> **DOCUMENT EXCERPT**

Expanded Duty for EMS Techs: Tactical Decisions

SWAT (Special Weapons and Tactics) teams are specialized police units that use weapons and tactics that typical line officers do not usually have at their disposal. They work primarily in high-risk situations where their additional resources may improve the chances for a successful resolution. The SWAT-team concept was first implemented in California by Los Angeles Police Department Chief Darryl F. Gates. In the years since then his concept of bringing military-style offensive tactics to police work has been expanded into using SWAT teams during “special” and non-routine missions – hostage negotiations, for example – and other less publicized but equally difficult situations.

> **DATA SECTION**
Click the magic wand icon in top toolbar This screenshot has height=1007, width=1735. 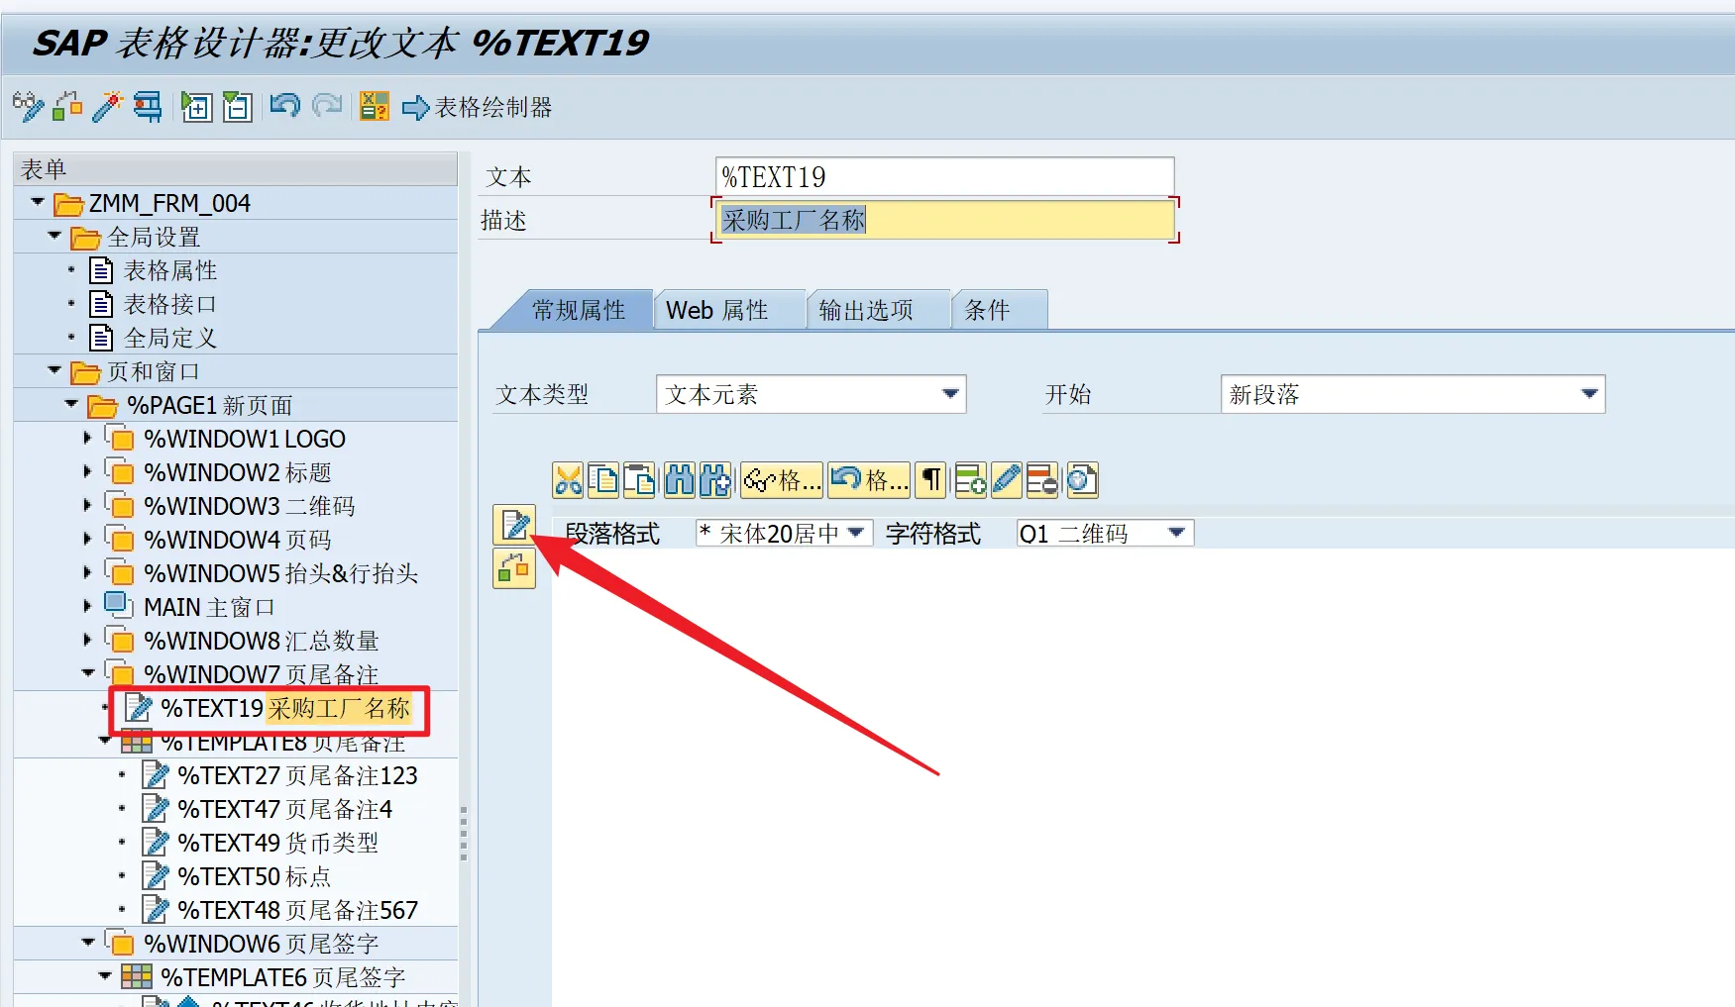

> **EXERCISE REQUIREMENTS**
1. Copy out the SWAT passage, starting with "Expanded Duty for" and going on through "equally difficult situations.", and substitute "dangerous" for "high-risk".
2. According to the SWAT passage, who first implemented the SWAT-team concept, and where?
3. Carry on the SWAT passage from its last sentence.

> **ACTIVITY ANSWERS**
1.
Expanded Duty for EMS Techs: Tactical Decisions

SWAT (Special Weapons and Tactics) teams are specialized police units that use weapons and tactics that typical line officers do not usually have at their disposal. They work primarily in dangerous situations where their additional resources may improve the chances for a successful resolution. The SWAT-team concept was first implemented in California by Los Angeles Police Department Chief Darryl F. Gates. In the years since then his concept of bringing military-style offensive tactics to police work has been expanded into using SWAT teams during “special” and non-routine missions – hostage negotiations, for example – and other less publicized but equally difficult situations.

2. Los Angeles Police Department Chief Darryl F. Gates first implemented it in California.

3.
Such assignments are frequently very dangerous, but also clearly the responsibility of law-enforcement agencies. However, anywhere there is high risk of injury to responders and/or other citizens – hostage “events” are the most prominent example – EMS (Emergency Medical Services) specialists are needed to support the operation. However, “Tactical EMS” means more than just being available on-scene – to provide care for injuries, for example. Today, the Tactical EMS member goes beyond the “safe zone” and travels with the SWAT team members, taking his or her special ER (Emergency Room) skills directly to the stricken.

Tactical EMS training typically starts with learning the basics of tactical operations. In order to support the tactical team effectively, EMTs (Emergency Medical Technicians) must now be able to move out, and with, the other members of the team. At the actual scene of an incident, though, Tactical EMS staff often operates as an island – i.e., in an advance position, but preferably in locations where they can stay in place and treat patients/victims while awaiting the opportunity to evacuate them to safety. At the risk of sounding overly dramatic, they are literally operating behind enemy lines.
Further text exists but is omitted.